Convenient way of obtaining the specific object be

2019-07-20 19:03发布

问题:

Here's an interesting one, I have a scenario in a bucket sharding system I'm writing where I maintain index hashes and storage hashes, the interrelation is a UUID generated because this is distributed and I want some confidence that new buckets gain unique references.

Early on in this exercise I started optimising the code to freeze all keys generated by SecureRandom.uuid (it produces strings) because when you use a string as a key in a hash gets duped and frozen automatically to ensure that it can't be changed. (if it's a String and not frozen).

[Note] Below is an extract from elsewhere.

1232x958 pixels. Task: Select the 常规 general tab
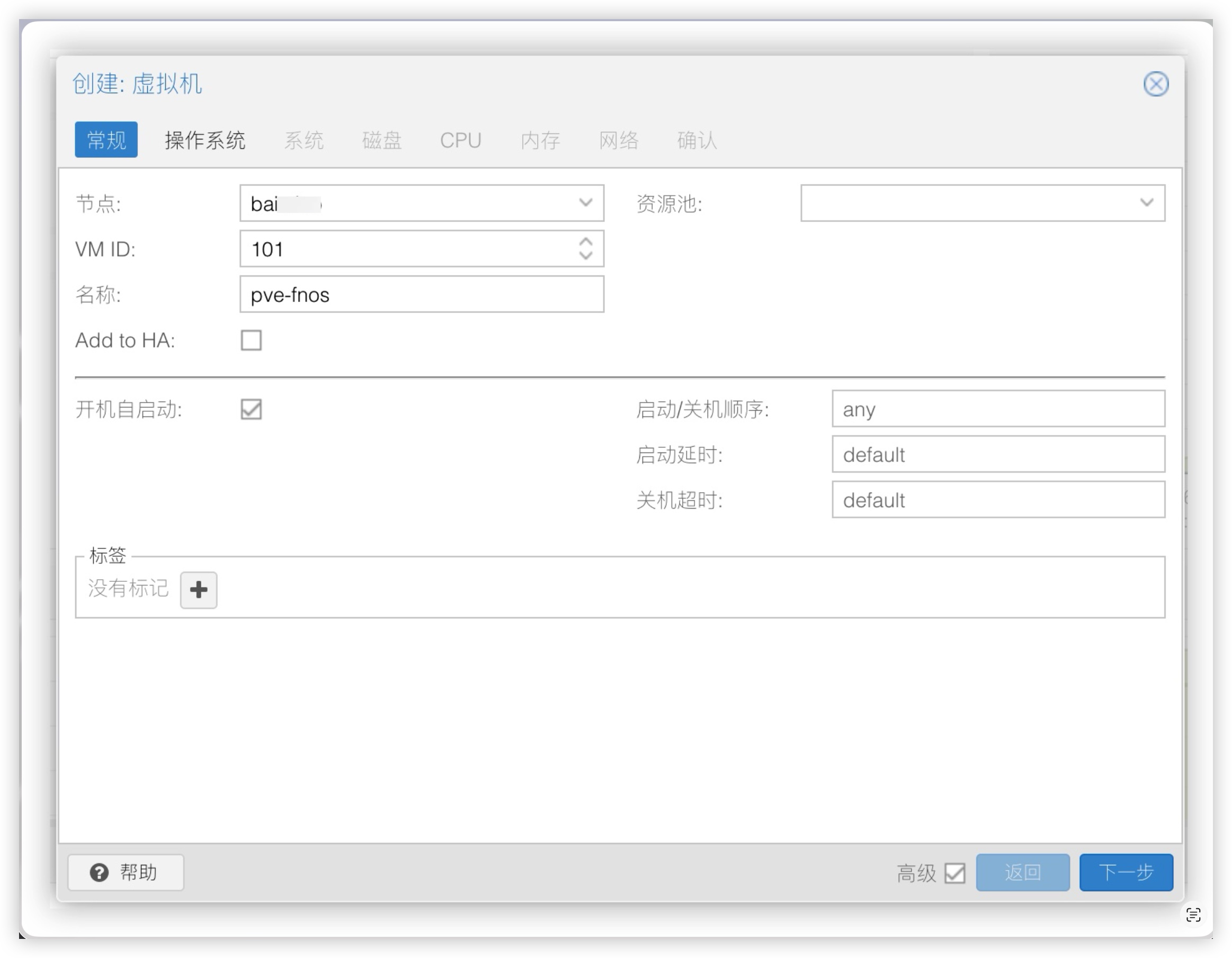[x=106, y=140]
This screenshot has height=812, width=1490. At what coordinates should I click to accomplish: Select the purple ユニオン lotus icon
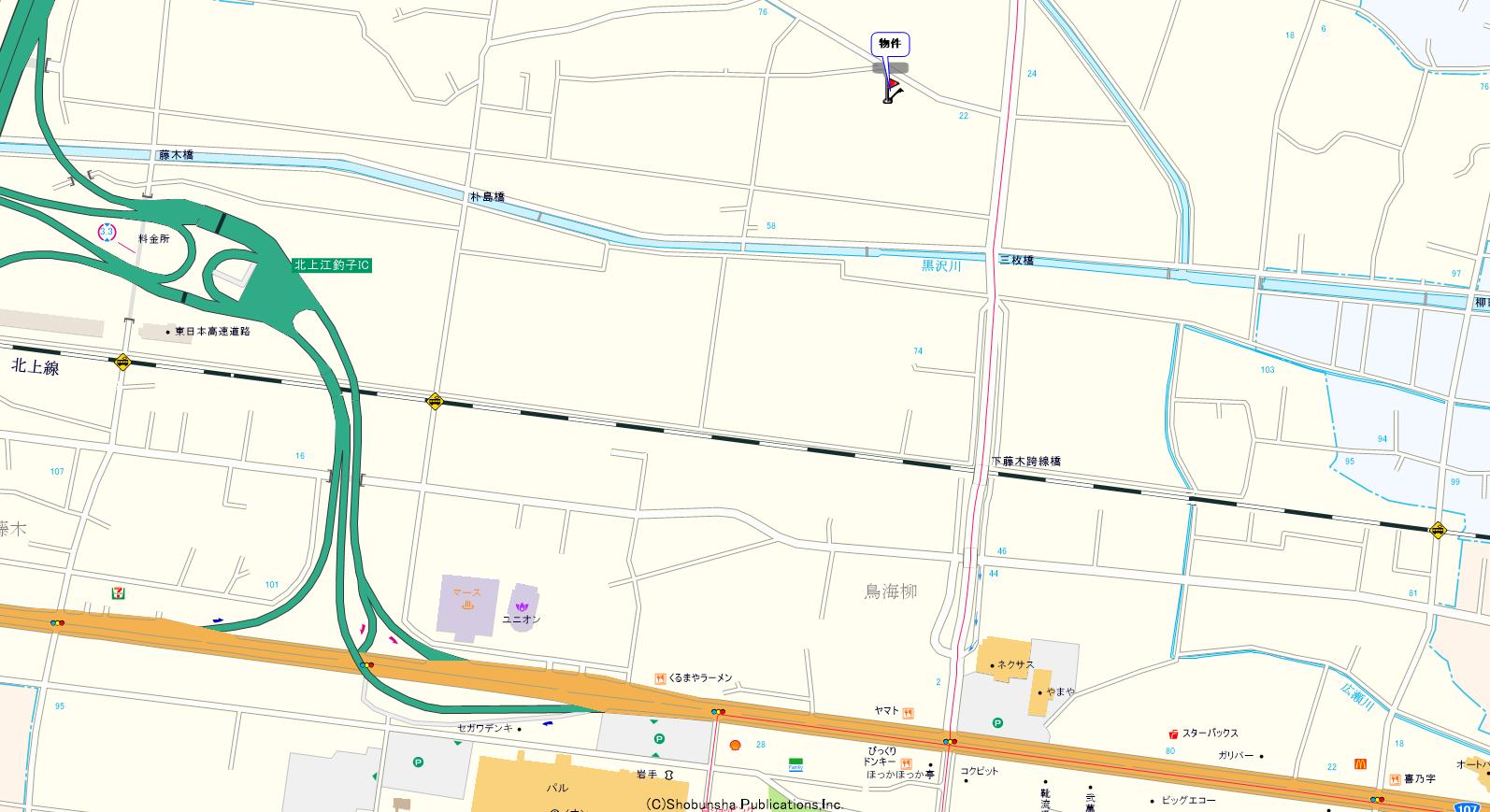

In most cases it's easy to aggressively do this, particularly for new UUIDs (actually in my project many such values need this treatment) but in some cases I find I'm having to approach a hash with a value passed over the network and obtain then, to ensure consistent use of any strings present as keys, use a rather obtuse lookup mechanism.

My goal in this, since I want this to maintain a huge data set across multiple nodes, to reduce the overhead of key and index storage as much as possible and because it's a bucketing system the same UUID can be referenced many times and as such it's helpful to use the same reference.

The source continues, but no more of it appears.